Let $G$ be a reductive (just in case) linear algebraic group over $\mathbb{C}$ and let $\mathfrak{g}$ be the Lie algebra of $G$. Consider the category $\operatorname{Rep}(G)$ of finite dimensional representations of $G$. Let $F\colon \operatorname{Rep}(G) \rightarrow \operatorname{Vect}_{\mathbb{C}}$ be the forgetfull (fiber) functor.

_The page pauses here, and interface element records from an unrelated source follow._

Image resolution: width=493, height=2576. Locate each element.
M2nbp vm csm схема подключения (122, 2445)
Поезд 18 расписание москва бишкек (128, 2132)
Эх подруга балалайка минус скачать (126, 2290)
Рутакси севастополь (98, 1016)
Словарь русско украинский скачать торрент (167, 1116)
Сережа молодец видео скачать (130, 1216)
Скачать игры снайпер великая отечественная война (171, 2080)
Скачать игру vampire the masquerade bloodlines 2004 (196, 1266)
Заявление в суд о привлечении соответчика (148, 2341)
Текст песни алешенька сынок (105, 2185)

According to the Tannkian formalism, group $G$ coincides with the group of tensor authomorphisms of the functor $F$.
Is it true that the Lie algebra $\mathfrak{g}$ is nothing else but the Lie algebra of endomorphisms $E\colon F \rightarrow F $ such that for any two representations $V,W \in \operatorname{Rep}(G)$ the following map $ F(V) \otimes F(W) \xrightarrow{E(V)\otimes \operatorname{Id} + \operatorname{Id} \otimes E(W)} F(V)\otimes F(W) $ coincides with the map $F(V\otimes W) \xrightarrow{E(V\otimes W)} F(V\otimes W)$ with respect to the identification $F(V)\otimes F(W) \simeq F(V\otimes W)$?

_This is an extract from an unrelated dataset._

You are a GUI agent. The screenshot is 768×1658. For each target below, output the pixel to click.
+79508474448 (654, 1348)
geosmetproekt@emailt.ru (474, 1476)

Yes, the statement is true for general $G$ (not just reductive).
Write $A$ for the ring of regular functions on $G$, which is a commutative Hopf algebra. For each representation $V$, there is a comodule structure $\Delta_V:F(V)\to F(V)\otimes A$. The multiplication $m:A\otimes A\to A$ is compatible with the tensor product of representations in the sense that the following two maps are equal: $$ F(V)\otimes F(W)\xrightarrow{\Delta_V\otimes\Delta_W} (F(V)\otimes A)\otimes (F(W)\otimes A)\to F(V)\otimes F(W)\otimes A\otimes A\xrightarrow{\mathrm{Id}\otimes m}F(V)\otimes F(W)\otimes A, $$ $$ F(V)\otimes F(W)=F(V\otimes W)\xrightarrow{\Delta_{V\otimes W}} F(V\otimes W)\otimes A=F(V)\otimes F(W)\otimes A. $$
There is a bijection between the functorial endomorphisms of $F$ (ignoring the tensor structure) and the linear maps $\varphi:A\to \mathbb{C}$: the endomorphism corresponding to $\varphi$ is $$ F(V)\xrightarrow{\Delta_V} F(V)\otimes A\xrightarrow{\mathrm{Id}\otimes\varphi} F(V). $$
Write $\epsilon:A\to\mathbb{C}$ for the counit, which corresponds to the identity endomorphism ($\epsilon$ takes a regular function to its value at the identity element of $G$). The condition that $\varphi$ corresponds to an endomorphism satisfying your condition is that the map $$ F(V)\otimes F(W)\xrightarrow{\Delta_V\otimes\Delta_W} (F(V)\otimes A)\otimes (F(W)\otimes A)\to F(V)\otimes F(W)\otimes A\otimes A\xrightarrow{\mathrm{Id}\otimes(\varphi\otimes \epsilon+\epsilon\otimes\varphi)}F(V)\otimes F(W) $$ coincides with the map $$ F(V)\otimes F(W)\xrightarrow{\Delta_{V\otimes W}}F(V\otimes W)\otimes A\xrightarrow{\sim}F(V)\otimes F(W)\otimes A\xrightarrow{\mathrm{Id}\otimes\varphi}F(V)\otimes F(W). $$ Combining this with the compatibility of the multiplication on $A$ and the tensor product, this condition is equivalent to the condition that $\varphi\circ m=\varphi\otimes \epsilon+\epsilon\otimes\varphi$. This is the same as $$ \varphi(xy)=\varphi(x)\epsilon(y)+\epsilon(x)\varphi(y), $$ i.e., that $\varphi$ is a derivation at the identity on $G$. The Lie algebra of a group is identified with the derivations at the identity, so we conclude that endomorphisms $\varphi$ satisfying your condition correspond to elements of the Lie algebra of $G$.